We even get Keanu Reeves in a delightful cameo as Sage, a wise tumbleweed who just can’t keep our dynamic duo on task (he’s great here, though the move feels a year or two out of step with his most recent tenure as the Internet’s boyfriend).

Sponge on the Run hews a bit too close to convention for comfort.

But these moments of signature Hillenburg absurdity are frustratingly couched in a too-long story that tries very hard to slot itself into the formulas typical of modern-day kid’s movies. There are plenty of celebrity cameos for the adults (Tiffany Haddish, Reggie Watts, and Danny Trejo) and catchy tunes for the kids, courtesy of Weezer and the show’s cast. And everything has to be wrapped up in a tidy message about friendship, which takes center stage in a creaky third act that sees our ensemble professing their adoration for each other.

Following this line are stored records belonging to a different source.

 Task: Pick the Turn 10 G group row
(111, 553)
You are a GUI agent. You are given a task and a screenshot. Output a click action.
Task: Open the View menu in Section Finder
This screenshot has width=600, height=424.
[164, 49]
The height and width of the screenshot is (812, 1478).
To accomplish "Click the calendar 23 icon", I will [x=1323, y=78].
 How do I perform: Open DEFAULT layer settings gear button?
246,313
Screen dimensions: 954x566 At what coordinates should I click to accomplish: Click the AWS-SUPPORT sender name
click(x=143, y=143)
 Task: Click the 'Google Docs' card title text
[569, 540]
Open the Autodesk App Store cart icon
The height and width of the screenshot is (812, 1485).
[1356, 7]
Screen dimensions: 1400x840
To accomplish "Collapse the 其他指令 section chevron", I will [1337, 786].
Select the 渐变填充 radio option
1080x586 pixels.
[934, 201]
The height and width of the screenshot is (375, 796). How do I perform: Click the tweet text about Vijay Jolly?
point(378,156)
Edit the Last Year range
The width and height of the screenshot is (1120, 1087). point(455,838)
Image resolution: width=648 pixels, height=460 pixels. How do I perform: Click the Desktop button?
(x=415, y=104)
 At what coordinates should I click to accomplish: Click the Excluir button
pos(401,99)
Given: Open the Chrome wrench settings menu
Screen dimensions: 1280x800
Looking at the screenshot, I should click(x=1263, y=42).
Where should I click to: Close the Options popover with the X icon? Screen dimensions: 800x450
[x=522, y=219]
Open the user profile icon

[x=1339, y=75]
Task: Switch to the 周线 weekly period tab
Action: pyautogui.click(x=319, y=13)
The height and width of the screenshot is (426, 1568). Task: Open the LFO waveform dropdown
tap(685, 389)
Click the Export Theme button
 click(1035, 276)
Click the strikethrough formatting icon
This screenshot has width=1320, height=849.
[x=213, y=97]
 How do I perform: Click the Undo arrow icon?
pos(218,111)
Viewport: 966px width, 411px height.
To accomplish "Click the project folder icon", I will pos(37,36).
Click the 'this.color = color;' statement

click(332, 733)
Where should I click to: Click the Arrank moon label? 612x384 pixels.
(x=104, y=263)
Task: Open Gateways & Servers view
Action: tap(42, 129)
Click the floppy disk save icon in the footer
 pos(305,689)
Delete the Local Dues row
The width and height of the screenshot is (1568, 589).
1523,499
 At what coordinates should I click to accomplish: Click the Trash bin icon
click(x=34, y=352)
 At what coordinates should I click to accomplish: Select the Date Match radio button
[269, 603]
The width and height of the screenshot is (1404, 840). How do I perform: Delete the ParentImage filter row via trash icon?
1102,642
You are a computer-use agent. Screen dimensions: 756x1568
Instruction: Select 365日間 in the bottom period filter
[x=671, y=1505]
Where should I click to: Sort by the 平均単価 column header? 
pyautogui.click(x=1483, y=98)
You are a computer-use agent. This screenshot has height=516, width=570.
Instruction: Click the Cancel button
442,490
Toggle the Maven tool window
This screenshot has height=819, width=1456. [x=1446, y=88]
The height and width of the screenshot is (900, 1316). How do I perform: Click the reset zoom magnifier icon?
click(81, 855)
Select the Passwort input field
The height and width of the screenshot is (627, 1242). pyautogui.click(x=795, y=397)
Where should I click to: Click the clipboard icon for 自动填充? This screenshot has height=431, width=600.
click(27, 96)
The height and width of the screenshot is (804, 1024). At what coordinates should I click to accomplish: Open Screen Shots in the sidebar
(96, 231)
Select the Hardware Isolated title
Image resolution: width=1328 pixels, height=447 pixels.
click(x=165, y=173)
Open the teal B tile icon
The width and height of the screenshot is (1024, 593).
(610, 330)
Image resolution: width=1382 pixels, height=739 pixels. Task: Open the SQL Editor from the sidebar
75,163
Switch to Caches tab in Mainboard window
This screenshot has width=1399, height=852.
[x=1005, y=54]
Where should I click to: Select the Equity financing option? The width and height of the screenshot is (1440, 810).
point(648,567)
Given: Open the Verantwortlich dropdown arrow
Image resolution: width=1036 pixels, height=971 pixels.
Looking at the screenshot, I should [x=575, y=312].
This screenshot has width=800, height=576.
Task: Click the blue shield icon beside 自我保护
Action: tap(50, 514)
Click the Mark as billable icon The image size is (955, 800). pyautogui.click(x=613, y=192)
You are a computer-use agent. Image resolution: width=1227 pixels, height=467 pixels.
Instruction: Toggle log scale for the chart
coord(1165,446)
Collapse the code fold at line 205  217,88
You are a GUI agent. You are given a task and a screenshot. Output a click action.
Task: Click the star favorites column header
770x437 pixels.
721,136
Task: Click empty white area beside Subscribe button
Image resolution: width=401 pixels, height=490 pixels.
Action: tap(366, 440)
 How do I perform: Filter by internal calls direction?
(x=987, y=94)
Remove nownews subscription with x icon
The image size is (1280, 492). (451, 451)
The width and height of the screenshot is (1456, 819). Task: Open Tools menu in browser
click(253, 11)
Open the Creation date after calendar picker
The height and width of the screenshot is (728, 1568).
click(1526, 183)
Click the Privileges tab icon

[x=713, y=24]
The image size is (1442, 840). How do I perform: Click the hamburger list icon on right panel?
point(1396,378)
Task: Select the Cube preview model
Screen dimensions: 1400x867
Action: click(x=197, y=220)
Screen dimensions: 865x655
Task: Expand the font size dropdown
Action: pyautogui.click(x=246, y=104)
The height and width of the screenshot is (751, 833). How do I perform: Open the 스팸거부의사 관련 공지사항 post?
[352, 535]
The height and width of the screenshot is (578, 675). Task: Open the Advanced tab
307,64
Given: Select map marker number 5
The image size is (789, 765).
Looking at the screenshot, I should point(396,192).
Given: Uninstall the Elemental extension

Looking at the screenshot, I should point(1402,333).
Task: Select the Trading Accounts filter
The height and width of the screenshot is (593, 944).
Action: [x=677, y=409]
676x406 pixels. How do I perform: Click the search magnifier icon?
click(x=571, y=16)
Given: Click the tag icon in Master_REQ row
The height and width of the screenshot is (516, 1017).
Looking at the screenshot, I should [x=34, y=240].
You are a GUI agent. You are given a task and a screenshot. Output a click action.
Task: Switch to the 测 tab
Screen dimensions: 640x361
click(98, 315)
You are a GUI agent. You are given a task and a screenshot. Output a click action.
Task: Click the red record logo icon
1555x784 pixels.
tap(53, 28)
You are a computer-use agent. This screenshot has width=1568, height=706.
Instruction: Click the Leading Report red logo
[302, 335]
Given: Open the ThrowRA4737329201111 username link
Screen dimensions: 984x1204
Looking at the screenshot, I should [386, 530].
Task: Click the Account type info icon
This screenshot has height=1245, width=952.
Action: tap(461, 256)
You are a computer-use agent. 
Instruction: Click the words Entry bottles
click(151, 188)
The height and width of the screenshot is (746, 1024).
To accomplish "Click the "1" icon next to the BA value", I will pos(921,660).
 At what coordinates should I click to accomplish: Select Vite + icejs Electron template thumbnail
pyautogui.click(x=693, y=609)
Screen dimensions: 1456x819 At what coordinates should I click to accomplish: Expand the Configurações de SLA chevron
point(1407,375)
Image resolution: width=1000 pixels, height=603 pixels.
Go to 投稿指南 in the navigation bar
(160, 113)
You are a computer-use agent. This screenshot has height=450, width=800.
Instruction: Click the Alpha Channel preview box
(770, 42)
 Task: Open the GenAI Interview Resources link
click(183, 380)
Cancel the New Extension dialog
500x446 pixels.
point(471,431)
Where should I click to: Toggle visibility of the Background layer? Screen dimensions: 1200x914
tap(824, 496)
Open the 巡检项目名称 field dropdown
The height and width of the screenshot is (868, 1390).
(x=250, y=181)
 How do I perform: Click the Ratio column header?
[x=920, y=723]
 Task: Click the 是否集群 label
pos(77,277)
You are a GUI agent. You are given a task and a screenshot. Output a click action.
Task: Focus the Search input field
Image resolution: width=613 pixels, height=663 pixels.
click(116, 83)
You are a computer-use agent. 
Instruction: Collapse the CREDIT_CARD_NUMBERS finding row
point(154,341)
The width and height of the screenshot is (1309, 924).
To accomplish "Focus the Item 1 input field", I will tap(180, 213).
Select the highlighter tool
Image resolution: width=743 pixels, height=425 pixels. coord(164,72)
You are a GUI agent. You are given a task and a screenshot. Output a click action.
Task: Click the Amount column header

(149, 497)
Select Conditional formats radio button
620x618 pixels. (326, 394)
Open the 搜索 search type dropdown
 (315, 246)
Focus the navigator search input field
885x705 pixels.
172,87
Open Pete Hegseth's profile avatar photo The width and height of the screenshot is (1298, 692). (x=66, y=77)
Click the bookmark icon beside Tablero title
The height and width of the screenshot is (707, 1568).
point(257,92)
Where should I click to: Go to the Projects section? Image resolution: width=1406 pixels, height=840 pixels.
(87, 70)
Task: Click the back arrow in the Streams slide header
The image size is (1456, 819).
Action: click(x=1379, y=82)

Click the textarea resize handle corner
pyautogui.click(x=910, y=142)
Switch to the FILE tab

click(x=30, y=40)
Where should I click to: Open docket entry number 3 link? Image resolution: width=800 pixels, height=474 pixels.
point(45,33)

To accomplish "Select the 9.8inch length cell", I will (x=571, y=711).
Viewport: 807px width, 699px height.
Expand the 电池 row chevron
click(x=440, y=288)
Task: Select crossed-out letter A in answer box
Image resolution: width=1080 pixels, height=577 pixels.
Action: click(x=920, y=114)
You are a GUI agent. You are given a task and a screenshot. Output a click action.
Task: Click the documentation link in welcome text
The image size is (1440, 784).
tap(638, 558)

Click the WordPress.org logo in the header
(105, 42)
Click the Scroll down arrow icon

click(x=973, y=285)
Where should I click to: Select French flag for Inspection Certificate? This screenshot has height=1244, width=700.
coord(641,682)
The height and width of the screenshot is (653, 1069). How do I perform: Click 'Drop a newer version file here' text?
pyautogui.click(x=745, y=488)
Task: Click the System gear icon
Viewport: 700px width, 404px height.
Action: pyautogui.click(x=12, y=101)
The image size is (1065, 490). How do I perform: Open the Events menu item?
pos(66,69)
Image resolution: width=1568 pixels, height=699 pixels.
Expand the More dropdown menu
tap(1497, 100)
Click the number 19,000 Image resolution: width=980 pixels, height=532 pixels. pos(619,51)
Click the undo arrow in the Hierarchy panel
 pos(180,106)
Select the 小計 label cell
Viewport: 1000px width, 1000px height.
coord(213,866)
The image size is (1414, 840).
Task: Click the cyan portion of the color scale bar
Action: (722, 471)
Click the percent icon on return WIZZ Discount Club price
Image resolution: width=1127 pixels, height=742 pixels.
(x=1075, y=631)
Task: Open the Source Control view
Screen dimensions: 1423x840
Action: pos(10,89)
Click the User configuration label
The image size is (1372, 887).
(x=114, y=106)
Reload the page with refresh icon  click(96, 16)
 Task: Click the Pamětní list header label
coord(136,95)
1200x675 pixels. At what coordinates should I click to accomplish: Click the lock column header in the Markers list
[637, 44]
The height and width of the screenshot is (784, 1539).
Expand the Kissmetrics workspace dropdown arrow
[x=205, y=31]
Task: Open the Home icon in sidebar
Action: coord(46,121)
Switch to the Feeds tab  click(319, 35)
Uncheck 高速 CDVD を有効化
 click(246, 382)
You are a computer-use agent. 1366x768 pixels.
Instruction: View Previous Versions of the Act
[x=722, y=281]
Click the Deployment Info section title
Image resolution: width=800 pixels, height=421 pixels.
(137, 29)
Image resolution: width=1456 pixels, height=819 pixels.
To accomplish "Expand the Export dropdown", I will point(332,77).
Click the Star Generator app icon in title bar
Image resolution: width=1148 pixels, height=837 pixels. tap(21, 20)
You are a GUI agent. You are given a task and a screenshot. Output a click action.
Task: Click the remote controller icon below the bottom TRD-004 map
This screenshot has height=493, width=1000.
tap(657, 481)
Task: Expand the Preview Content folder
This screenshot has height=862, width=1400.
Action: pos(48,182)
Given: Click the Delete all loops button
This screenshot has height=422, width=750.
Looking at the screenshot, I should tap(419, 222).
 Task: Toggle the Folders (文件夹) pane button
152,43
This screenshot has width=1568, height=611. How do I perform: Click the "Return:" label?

It’s a weird move, considering much of the show’s appeal lies in the tension between the sprightly SpongeBob and the characters who can’t stand him. Where do we go from here when we find out that Squidward and Mr. Krabs have always had a soft spot for the little yellow guy all along? Not only that, he’s been the key to their love of clarinet-playing and burger-making business since the beginning? It’s a very neat, tidy bow to pay at the feet of some of the best rivalries in children’s entertainment, all to build up a Muppet Babies-esque spinoff that needs a reason for these characters to be together as kids.

All of this is not to say Sponge on the Run is a disaster. Of the three kids’ movies that have come out in the past week, it’s far from the best and far from the worst. And let’s be honest; if you’ve got a young one clawing at the walls at home a year into quarantine, you won’t be mad throwing this one on as a welcome distraction. But as an entry in the long, hallowed history of one of Nickelodeon’s most inventive, delightful series, Sponge on the Run hews a bit too close to convention for comfort.

The SpongeBob Movie: Sponge on the Run is currently playing on Paramount+ (formerly CBS All Access).